▸ **MATERIAL TO PROCESS**
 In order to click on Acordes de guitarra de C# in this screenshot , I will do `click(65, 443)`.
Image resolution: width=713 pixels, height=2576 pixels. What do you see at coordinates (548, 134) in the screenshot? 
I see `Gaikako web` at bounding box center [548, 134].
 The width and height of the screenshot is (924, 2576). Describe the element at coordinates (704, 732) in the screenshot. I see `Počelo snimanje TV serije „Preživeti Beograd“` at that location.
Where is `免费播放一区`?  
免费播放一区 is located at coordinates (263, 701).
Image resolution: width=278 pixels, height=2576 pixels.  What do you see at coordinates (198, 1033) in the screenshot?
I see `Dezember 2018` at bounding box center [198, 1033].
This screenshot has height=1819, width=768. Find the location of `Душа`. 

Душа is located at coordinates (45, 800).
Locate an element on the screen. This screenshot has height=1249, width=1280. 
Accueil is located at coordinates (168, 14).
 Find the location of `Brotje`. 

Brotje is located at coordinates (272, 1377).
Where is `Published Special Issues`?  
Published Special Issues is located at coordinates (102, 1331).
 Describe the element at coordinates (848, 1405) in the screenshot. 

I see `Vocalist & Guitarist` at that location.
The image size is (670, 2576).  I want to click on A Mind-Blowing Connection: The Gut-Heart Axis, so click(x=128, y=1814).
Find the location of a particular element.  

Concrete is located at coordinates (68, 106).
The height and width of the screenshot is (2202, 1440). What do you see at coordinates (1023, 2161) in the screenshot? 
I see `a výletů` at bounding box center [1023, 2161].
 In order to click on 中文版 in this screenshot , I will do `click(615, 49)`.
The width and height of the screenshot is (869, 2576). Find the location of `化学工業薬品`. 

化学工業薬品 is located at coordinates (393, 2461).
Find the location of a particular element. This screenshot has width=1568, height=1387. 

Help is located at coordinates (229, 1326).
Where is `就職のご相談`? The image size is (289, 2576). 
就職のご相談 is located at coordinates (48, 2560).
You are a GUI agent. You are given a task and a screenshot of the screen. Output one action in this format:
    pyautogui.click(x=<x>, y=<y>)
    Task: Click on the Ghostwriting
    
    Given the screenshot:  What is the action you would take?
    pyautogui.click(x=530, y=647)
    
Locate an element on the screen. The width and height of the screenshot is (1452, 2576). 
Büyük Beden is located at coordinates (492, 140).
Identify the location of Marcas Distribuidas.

▸ **GIVEN REQUEST**
Please write out all of the rows above again, character for character, changing nothing.

▸ **WRITTEN RESPONSE**
 In order to click on Acordes de guitarra de C# in this screenshot , I will do `click(65, 443)`.
Image resolution: width=713 pixels, height=2576 pixels. What do you see at coordinates (548, 134) in the screenshot? 
I see `Gaikako web` at bounding box center [548, 134].
 The width and height of the screenshot is (924, 2576). Describe the element at coordinates (704, 732) in the screenshot. I see `Počelo snimanje TV serije „Preživeti Beograd“` at that location.
Where is `免费播放一区`?  
免费播放一区 is located at coordinates (263, 701).
Image resolution: width=278 pixels, height=2576 pixels.  What do you see at coordinates (198, 1033) in the screenshot?
I see `Dezember 2018` at bounding box center [198, 1033].
This screenshot has height=1819, width=768. Find the location of `Душа`. 

Душа is located at coordinates (45, 800).
Locate an element on the screen. This screenshot has height=1249, width=1280. 
Accueil is located at coordinates (168, 14).
 Find the location of `Brotje`. 

Brotje is located at coordinates (272, 1377).
Where is `Published Special Issues`?  
Published Special Issues is located at coordinates (102, 1331).
 Describe the element at coordinates (848, 1405) in the screenshot. 

I see `Vocalist & Guitarist` at that location.
The image size is (670, 2576).  I want to click on A Mind-Blowing Connection: The Gut-Heart Axis, so click(x=128, y=1814).
Find the location of a particular element.  

Concrete is located at coordinates (68, 106).
The height and width of the screenshot is (2202, 1440). What do you see at coordinates (1023, 2161) in the screenshot? 
I see `a výletů` at bounding box center [1023, 2161].
 In order to click on 中文版 in this screenshot , I will do `click(615, 49)`.
The width and height of the screenshot is (869, 2576). Find the location of `化学工業薬品`. 

化学工業薬品 is located at coordinates (393, 2461).
Find the location of a particular element. This screenshot has width=1568, height=1387. 

Help is located at coordinates (229, 1326).
Where is `就職のご相談`? The image size is (289, 2576). 
就職のご相談 is located at coordinates (48, 2560).
You are a GUI agent. You are given a task and a screenshot of the screen. Output one action in this format:
    pyautogui.click(x=<x>, y=<y>)
    Task: Click on the Ghostwriting
    
    Given the screenshot:  What is the action you would take?
    pyautogui.click(x=530, y=647)
    
Locate an element on the screen. The width and height of the screenshot is (1452, 2576). 
Büyük Beden is located at coordinates (492, 140).
Identify the location of Marcas Distribuidas.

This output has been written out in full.